I don't blame you for being done - heck, I'm done with being pregnant and I don't have ANY pills or supplements to take! Will you be checking in about what the cramp bark is doing for you (with your MW) today at all? Maybe ask her about homeopathics? (I know, one more thing to take... but maybe you could skip the icky crampy feeling and just encourage your body that way?).

Either way, you have my prayers and thoughts, seriously, I really feel bad that you're having to work so hard through the last of your pg when you should be able to focus on other stuff. Hugs Mama, you're doing a GREAT job at it though!!
post #4 of 8
post #5 of 8
I'm sorry if I missed a post...but do you need to be taking all of those??

I have heartburn at night a I HATE tums, so I can't imagine that times 20, and liquid!!

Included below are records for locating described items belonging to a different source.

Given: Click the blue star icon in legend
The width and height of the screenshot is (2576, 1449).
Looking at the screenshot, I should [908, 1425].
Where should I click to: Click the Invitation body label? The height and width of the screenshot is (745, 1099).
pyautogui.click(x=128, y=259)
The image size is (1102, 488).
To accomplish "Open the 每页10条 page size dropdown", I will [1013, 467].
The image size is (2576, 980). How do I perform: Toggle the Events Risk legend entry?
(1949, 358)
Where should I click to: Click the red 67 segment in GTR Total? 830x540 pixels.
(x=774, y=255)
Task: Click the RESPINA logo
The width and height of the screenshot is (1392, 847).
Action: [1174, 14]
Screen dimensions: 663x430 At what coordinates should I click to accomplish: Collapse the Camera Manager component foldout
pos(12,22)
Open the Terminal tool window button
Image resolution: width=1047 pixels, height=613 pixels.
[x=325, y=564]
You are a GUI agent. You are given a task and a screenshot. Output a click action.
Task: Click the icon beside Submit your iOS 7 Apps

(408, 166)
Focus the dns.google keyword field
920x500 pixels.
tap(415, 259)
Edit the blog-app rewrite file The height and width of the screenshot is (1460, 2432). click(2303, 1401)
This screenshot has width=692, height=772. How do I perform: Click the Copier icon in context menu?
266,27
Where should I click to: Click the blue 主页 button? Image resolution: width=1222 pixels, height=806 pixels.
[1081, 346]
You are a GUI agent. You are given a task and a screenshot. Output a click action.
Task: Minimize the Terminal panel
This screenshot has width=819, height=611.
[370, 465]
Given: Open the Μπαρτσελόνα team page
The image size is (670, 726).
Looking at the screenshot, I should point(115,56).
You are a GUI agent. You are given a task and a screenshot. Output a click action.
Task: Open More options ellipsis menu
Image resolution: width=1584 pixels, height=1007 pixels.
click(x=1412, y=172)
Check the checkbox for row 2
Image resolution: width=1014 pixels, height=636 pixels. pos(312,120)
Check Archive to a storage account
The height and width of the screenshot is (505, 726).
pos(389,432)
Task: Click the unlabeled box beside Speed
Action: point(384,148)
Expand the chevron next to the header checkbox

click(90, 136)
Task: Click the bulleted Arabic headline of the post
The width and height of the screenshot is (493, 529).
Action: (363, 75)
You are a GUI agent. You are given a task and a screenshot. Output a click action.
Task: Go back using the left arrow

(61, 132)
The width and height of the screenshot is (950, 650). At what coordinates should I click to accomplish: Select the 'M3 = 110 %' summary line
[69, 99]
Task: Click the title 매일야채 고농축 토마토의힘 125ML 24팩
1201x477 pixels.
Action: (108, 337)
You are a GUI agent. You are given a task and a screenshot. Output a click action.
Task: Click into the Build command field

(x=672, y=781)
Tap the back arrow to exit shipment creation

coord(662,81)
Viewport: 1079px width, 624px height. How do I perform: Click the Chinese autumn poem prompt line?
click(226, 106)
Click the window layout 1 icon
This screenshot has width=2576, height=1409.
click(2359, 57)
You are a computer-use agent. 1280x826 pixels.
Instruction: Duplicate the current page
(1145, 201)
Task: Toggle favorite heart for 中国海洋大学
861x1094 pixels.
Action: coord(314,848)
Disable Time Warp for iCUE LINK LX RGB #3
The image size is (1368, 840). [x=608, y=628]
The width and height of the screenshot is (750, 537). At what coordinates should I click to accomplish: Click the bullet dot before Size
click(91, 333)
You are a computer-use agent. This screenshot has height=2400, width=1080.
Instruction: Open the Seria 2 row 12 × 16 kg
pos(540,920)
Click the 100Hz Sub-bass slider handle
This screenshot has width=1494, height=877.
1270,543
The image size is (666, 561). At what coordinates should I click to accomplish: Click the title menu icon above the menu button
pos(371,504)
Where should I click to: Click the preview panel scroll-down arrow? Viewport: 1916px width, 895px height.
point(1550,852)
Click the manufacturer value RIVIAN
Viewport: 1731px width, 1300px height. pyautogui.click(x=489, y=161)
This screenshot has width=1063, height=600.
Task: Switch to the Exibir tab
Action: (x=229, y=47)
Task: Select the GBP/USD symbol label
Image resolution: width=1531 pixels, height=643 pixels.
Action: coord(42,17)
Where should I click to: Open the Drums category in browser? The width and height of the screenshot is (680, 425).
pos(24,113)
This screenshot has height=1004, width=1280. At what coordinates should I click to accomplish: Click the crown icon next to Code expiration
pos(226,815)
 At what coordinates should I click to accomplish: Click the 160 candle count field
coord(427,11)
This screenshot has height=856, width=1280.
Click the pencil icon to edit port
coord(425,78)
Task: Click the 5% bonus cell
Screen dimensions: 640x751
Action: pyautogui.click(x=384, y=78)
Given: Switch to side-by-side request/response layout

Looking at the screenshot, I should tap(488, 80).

Get some chocolate, soak your tootsiesand try to relax!! BIG
post #6 of 8
I can totally commiserate with you! Just making my smoothie in the morning takes a half an hour an probably contains $10 in supplements. And I feel totally cheated that I put all this effort into it all and my body f**d me and I'm GBS +. I know you feel the same about your bp. And its not over yet, I'm already stocked up with a whole new lineup of herbs for pp!

(And just to be a pita, is cotton root bark the same as cramp bark? I had heard that was supposed to make cramps better and be good for bp.)

Ultimately though, I think you are taking great care of yourself, so you should be proud. You have truly done everything possible to manage your bp and keep you and your baby healthy. You should be proud. And you're almost done!
post #7 of 8
Aw, I'm there too mama. My magnesium makes me gag every time too. It is a huge bummer. But I have to tell you that my Epson salt bath did wonders for my BP, I'm off to take another now! Worth a try, it's like $1.50 for a box.
post #8 of 8
Thread Starter 
thanks guys, I appreciate it

my BP has gotten better again today, its so confusing when it decides to go up one day and down another! So, I'm just hanging in there I guess....

Cotton Bark is different than cramp bark from what I've read. I'd never even heard of cotton bark before until I googled it. I guess its like cohoshes but a lot milder, less side effects, etc. It still keeping me crampy but nothing too awful, I can sleep through it and was able to clean my house a bit today...

I emailed her about a few things, but haven't heard back from her, other than that I see her on Fri for another apt. So I just gotta hang in there for a week, thats what I keep telling myself, just pull through one more week, to each apt I guess.

I'm gonna try that epsom salt Karen, when I can get to the store, at this point anything is worth a try, right?